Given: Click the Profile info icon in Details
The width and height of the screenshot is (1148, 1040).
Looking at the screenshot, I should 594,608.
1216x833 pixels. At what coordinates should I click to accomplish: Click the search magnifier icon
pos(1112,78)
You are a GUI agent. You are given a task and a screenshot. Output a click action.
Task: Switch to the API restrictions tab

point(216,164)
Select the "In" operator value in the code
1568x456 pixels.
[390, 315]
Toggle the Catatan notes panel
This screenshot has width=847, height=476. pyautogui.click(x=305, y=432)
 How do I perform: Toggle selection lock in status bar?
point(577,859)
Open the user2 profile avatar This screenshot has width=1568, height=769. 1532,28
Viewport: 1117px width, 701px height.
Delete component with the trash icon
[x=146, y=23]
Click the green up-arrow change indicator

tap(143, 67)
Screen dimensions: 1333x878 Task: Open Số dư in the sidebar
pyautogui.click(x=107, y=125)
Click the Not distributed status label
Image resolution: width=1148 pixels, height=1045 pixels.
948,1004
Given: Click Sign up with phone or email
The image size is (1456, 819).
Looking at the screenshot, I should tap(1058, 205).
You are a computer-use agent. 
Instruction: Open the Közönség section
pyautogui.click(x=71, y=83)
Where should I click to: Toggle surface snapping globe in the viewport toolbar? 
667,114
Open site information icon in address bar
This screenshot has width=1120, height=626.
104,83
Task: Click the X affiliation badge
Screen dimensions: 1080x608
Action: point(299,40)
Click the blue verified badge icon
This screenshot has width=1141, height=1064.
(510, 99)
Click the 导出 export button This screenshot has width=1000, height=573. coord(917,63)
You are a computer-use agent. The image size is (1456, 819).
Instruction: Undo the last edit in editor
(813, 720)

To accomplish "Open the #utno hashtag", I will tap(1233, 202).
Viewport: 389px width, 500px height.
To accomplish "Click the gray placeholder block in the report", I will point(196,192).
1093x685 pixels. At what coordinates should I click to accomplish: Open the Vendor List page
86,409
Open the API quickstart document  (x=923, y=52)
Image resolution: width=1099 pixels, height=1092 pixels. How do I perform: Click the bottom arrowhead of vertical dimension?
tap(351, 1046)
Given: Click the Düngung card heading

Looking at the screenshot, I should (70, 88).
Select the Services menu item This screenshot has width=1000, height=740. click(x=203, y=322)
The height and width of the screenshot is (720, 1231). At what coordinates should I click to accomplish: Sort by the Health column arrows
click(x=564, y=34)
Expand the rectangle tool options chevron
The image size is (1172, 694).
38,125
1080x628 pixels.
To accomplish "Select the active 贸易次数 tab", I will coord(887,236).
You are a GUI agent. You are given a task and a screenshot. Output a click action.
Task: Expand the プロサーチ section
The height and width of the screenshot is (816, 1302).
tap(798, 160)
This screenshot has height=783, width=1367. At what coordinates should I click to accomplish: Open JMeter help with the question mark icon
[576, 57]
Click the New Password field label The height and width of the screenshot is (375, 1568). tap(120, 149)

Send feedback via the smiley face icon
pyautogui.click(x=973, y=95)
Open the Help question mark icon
※
- WHAT NEEDS TO BE DONE: Please give each line above again, word for word.

- RESULT OF THIS TASK:
Given: Click the Profile info icon in Details
The width and height of the screenshot is (1148, 1040).
Looking at the screenshot, I should 594,608.
1216x833 pixels. At what coordinates should I click to accomplish: Click the search magnifier icon
pos(1112,78)
You are a GUI agent. You are given a task and a screenshot. Output a click action.
Task: Switch to the API restrictions tab

point(216,164)
Select the "In" operator value in the code
1568x456 pixels.
[390, 315]
Toggle the Catatan notes panel
This screenshot has width=847, height=476. pyautogui.click(x=305, y=432)
 How do I perform: Toggle selection lock in status bar?
point(577,859)
Open the user2 profile avatar This screenshot has width=1568, height=769. 1532,28
Viewport: 1117px width, 701px height.
Delete component with the trash icon
[x=146, y=23]
Click the green up-arrow change indicator

tap(143, 67)
Screen dimensions: 1333x878 Task: Open Số dư in the sidebar
pyautogui.click(x=107, y=125)
Click the Not distributed status label
Image resolution: width=1148 pixels, height=1045 pixels.
948,1004
Given: Click Sign up with phone or email
The image size is (1456, 819).
Looking at the screenshot, I should tap(1058, 205).
You are a computer-use agent. 
Instruction: Open the Közönség section
pyautogui.click(x=71, y=83)
Where should I click to: Toggle surface snapping globe in the viewport toolbar? 
667,114
Open site information icon in address bar
This screenshot has width=1120, height=626.
104,83
Task: Click the X affiliation badge
Screen dimensions: 1080x608
Action: point(299,40)
Click the blue verified badge icon
This screenshot has width=1141, height=1064.
(510, 99)
Click the 导出 export button This screenshot has width=1000, height=573. coord(917,63)
You are a computer-use agent. The image size is (1456, 819).
Instruction: Undo the last edit in editor
(813, 720)

To accomplish "Open the #utno hashtag", I will tap(1233, 202).
Viewport: 389px width, 500px height.
To accomplish "Click the gray placeholder block in the report", I will point(196,192).
1093x685 pixels. At what coordinates should I click to accomplish: Open the Vendor List page
86,409
Open the API quickstart document  (x=923, y=52)
Image resolution: width=1099 pixels, height=1092 pixels. How do I perform: Click the bottom arrowhead of vertical dimension?
tap(351, 1046)
Given: Click the Düngung card heading

Looking at the screenshot, I should (70, 88).
Select the Services menu item This screenshot has width=1000, height=740. click(x=203, y=322)
The height and width of the screenshot is (720, 1231). At what coordinates should I click to accomplish: Sort by the Health column arrows
click(x=564, y=34)
Expand the rectangle tool options chevron
The image size is (1172, 694).
38,125
1080x628 pixels.
To accomplish "Select the active 贸易次数 tab", I will coord(887,236).
You are a GUI agent. You are given a task and a screenshot. Output a click action.
Task: Expand the プロサーチ section
The height and width of the screenshot is (816, 1302).
tap(798, 160)
This screenshot has height=783, width=1367. At what coordinates should I click to accomplish: Open JMeter help with the question mark icon
[576, 57]
Click the New Password field label The height and width of the screenshot is (375, 1568). tap(120, 149)

Send feedback via the smiley face icon
pyautogui.click(x=973, y=95)
Open the Help question mark icon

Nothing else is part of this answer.